Matching experimental MS spectral data derived from complex matrices (for example, plant extracts) to a large spectral library of reference metabolites like WEIZMASS while minimizing false positive rates, requires a computational tool that will take an advantage of the various data features obtained from chromatography and high-resolution MS. To address this challenge, we developed a software (termed MatchWeiz), representing a multi-modular approach in which each feature of the data is independently processed and evaluated by a different computational module (Fig. 2). MatchWeiz comprises nine modules, some of which were specifically developed while others represent new implementations of earlier work from our lab and others. These modules include the following: (1) RT correction—chromatographic shift correction using RT tags. This module corrects for systematic shifts in chromatography to improve matching observed RT to the values registered in the reference library; (2) mass error—an adaptive mass-to-mass matching using a mass error prediction model.
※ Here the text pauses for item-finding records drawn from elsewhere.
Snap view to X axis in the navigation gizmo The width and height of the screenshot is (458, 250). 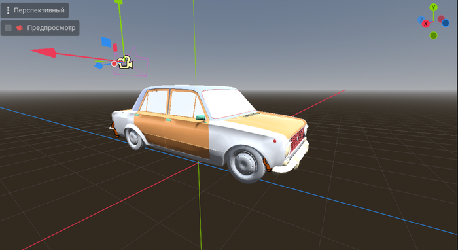point(426,24)
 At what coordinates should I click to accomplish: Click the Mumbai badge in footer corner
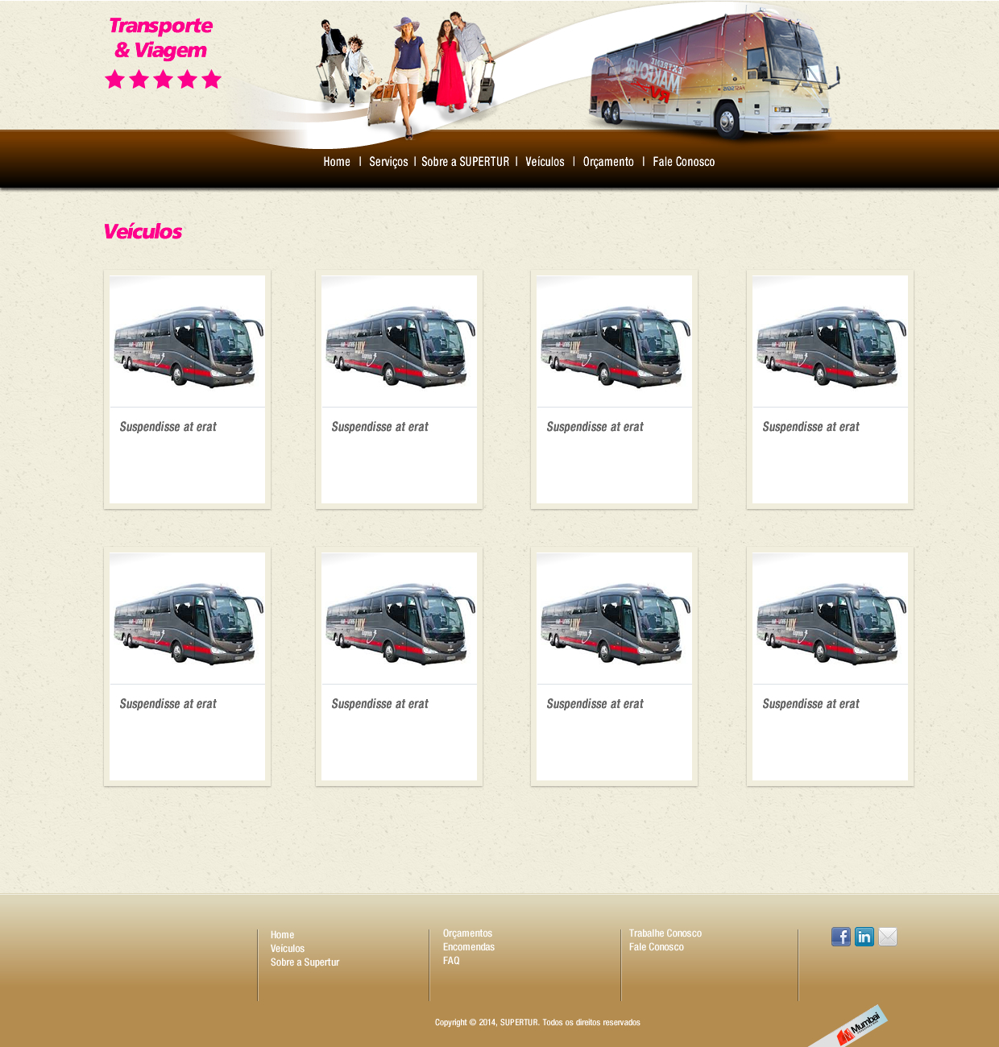[854, 1027]
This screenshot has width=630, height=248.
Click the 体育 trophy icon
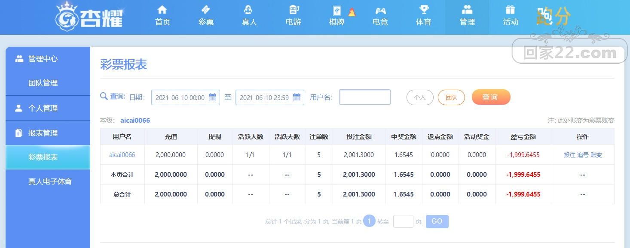pyautogui.click(x=424, y=10)
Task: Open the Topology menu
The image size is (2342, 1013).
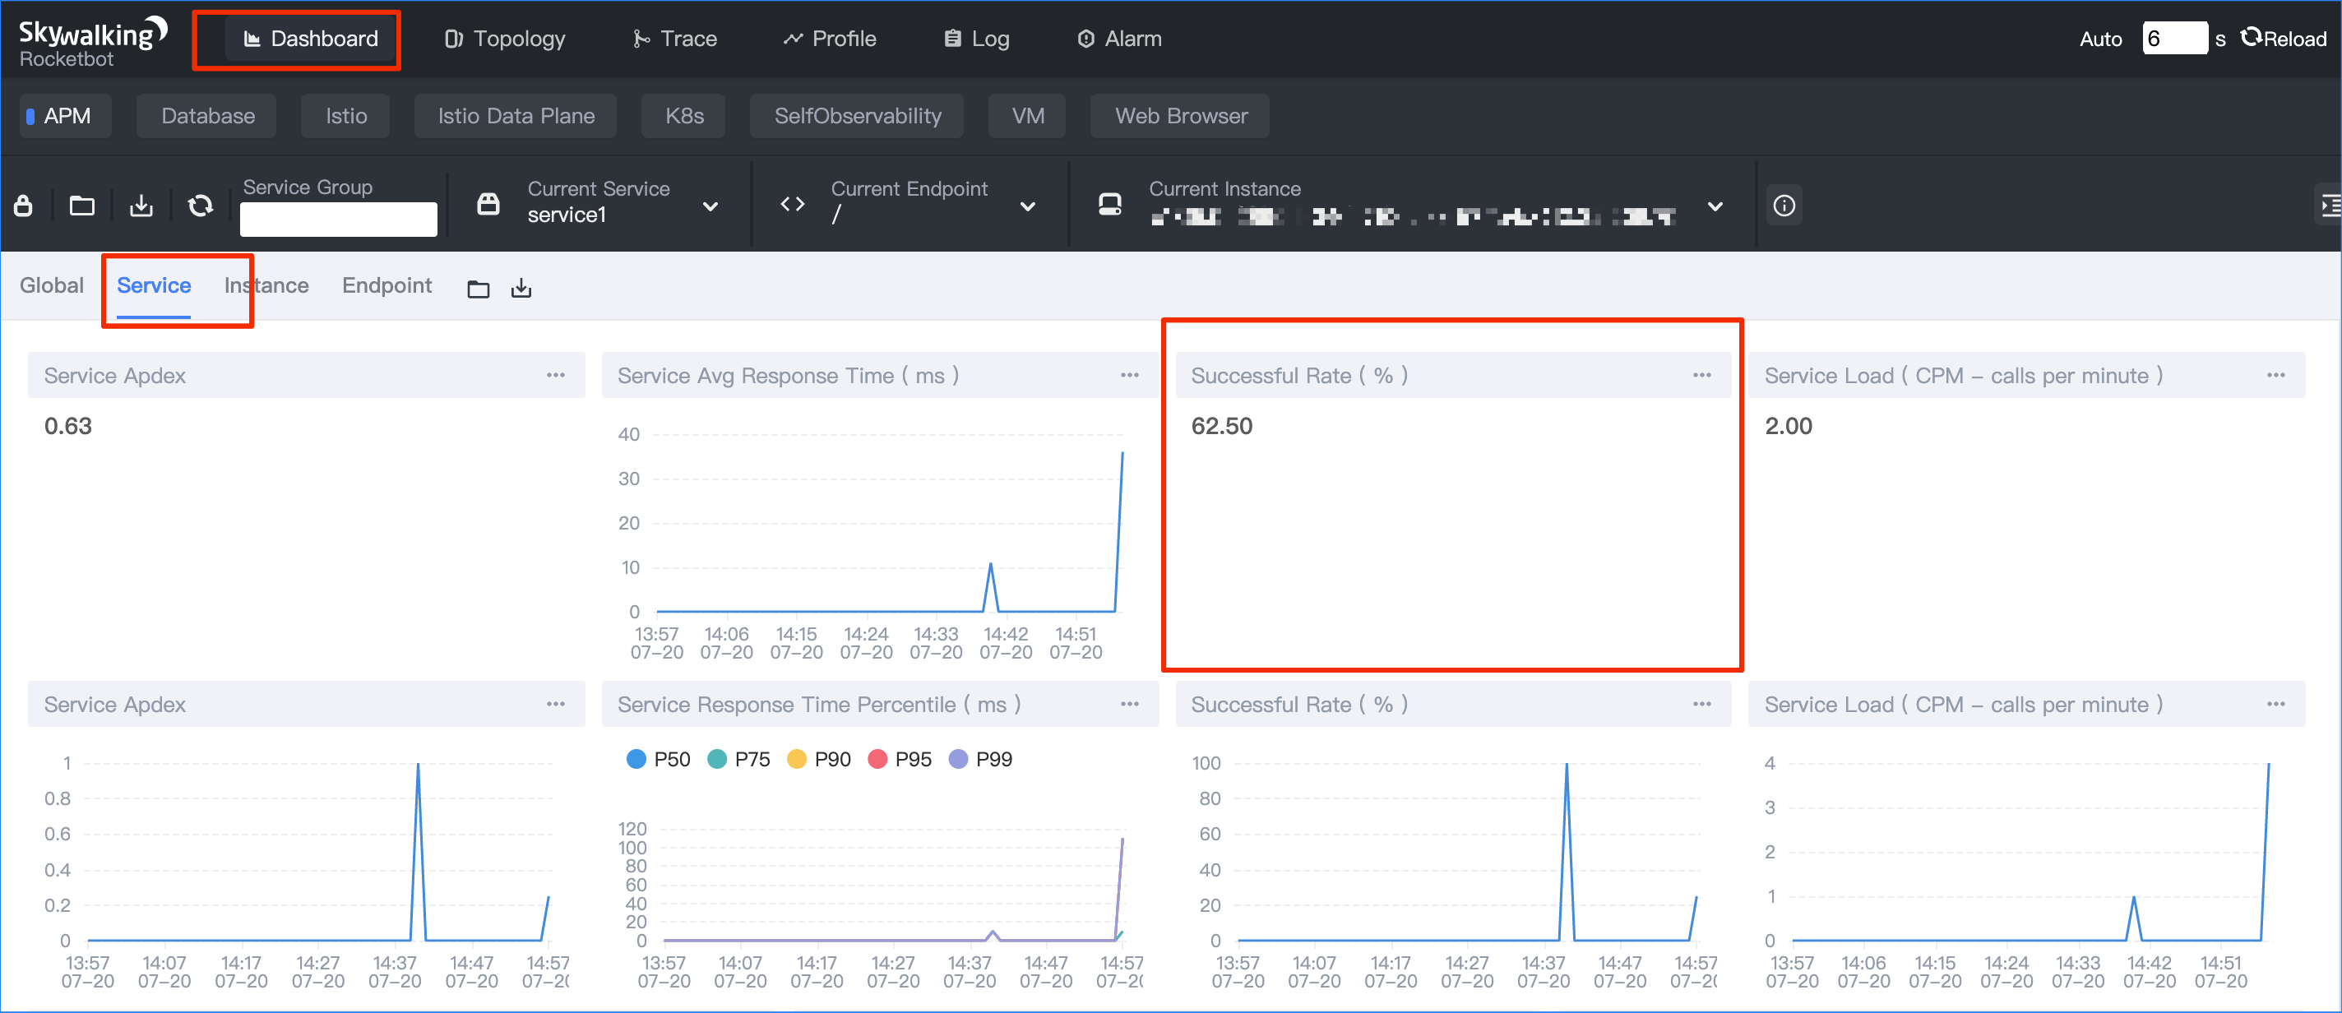Action: [505, 38]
This module optimizes mass-to-mass matching using statistics of the specific analytical instrument29; (3) optimized isotope decomposition—using filters to reduce the size of the candidate list resulting from isotope decomposition methods20 and using the filtered lists to evaluate chemical formula equivalence; (4) fragment matching—this module applies a rank-based model30 for the matching of experimental mass fragments to fragments registered in the reference library; (5) main ions—evaluating the mass-to-mass matching of the molecular and/or the principal mass ions; (6) adducts—accounting for the presence of adduct ion species; (7) cross referencing MS ionization modes—scoring the correspondence between the two ionization modes based on complementary mass peaks; (8) RT penalty—RT penalty of matches with exceptional RT shifts; and (9) peak coverage—providing the fraction of peaks retrieved from the reference library (Fig. 2 and Supplementary Note 1 for a complete description of the MatchWeiz software modules).
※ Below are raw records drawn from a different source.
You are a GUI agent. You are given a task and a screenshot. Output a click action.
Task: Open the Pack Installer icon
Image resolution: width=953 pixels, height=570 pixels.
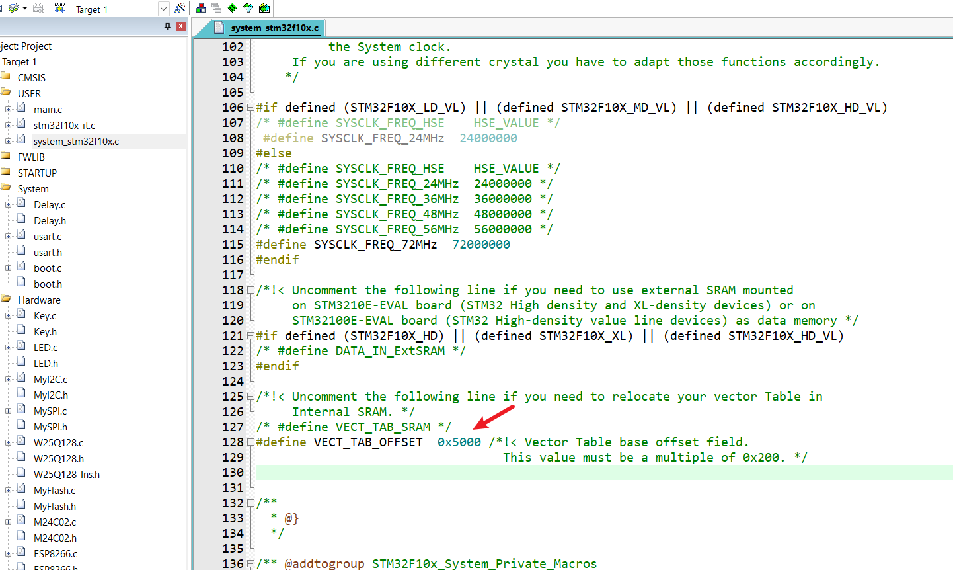[264, 8]
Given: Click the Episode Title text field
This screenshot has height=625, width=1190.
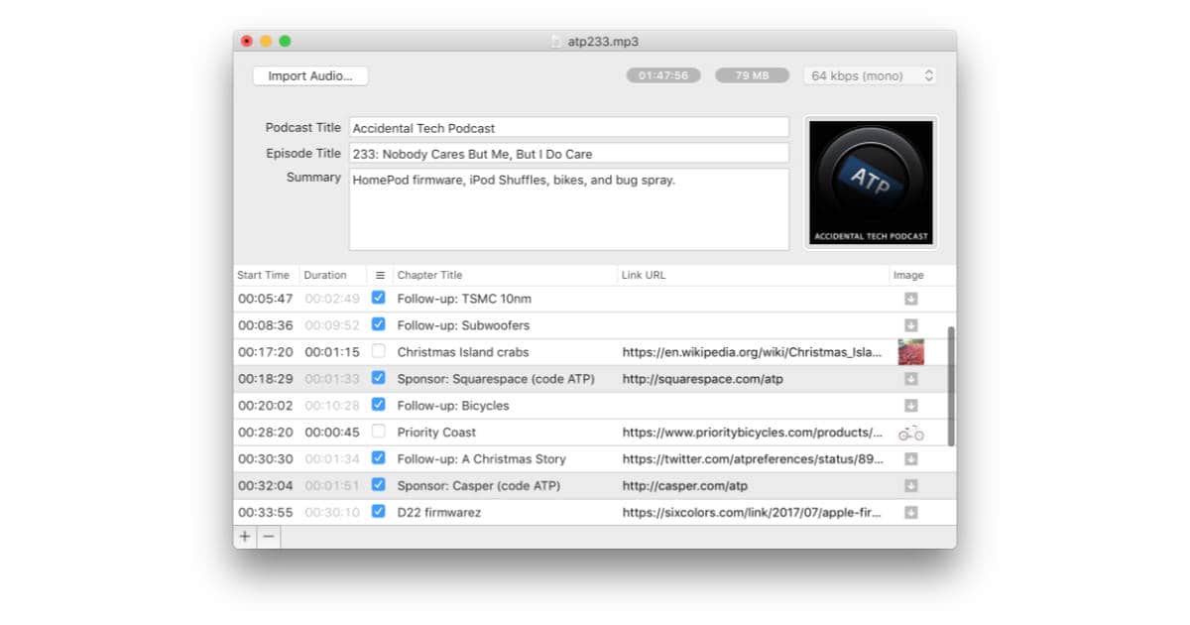Looking at the screenshot, I should click(x=568, y=154).
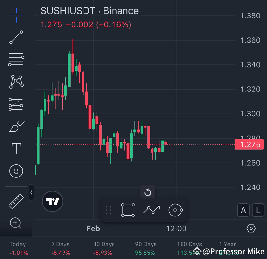Enable logarithmic scale with the L button

[258, 210]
Figure 2: The MatchWeiz software annotation workflow.
figure 2

Raw LC–MS data are preprocessed to produce peak tables. Next, the input data are concatenated through a preliminary m/z and RT matching function, getting inputs from modules (1) and (2), which relates peak groups from the input data to library entries. Modules (3)–(9) then process particular aspects of the data and return their results to an annotation object containing the obtained information regarding putative hits. Information is finally evaluated by the scoring model, which gives each annotation a score based on all available data.
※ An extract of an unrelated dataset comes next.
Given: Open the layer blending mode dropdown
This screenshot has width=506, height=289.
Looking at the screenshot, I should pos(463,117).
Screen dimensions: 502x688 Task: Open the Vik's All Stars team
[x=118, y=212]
Evaluation of MatchWeiz retrieval rates

To validate the results obtained by MatchWeiz we first evaluated its capacity to retrieve and identify a random set of 100 chemical standards from the WEIZMASS library that were spiked (separately, in each MS ionization mode) into a sample composed of Arabidopsis thaliana leaves and red stage tomato fruit skin extracts. We applied MatchWeiz to check how many of the spiked chemical standards could be retrieved successfully. The results were compared with the list of metabolites identified by human specialists who inspected manually each chromatogram in a targeted manner. The overall software retrieval rate was 174 out of 200 cases (100 chemical standards, injected in the PI and NI modes), compared with 183 out of 200 cases retrieved by human specialists. We assume that the 17 metabolites not detected manually had very low intensity peaks or were masked by the biological matrix. In the NI mode, the software retrieved 82 out of 89 metabolites detected by a human specialist (a 92.1 percent retrieval rate), and identified 6 (out of 11) metabolites not detected manually (that is, probably false annotations of other metabolites related to the biological matrix). In the PI mode, 92 out of 94 of the metabolites were retrieved (97.8%), and 3 out of 6 metabolites not found by manual identification were identified by the software. Overall, our computational approach resulted in high retrieval rates, very good overlap with manual detection results, but with a certain rate of false annotations, which also depended on the search parameters used.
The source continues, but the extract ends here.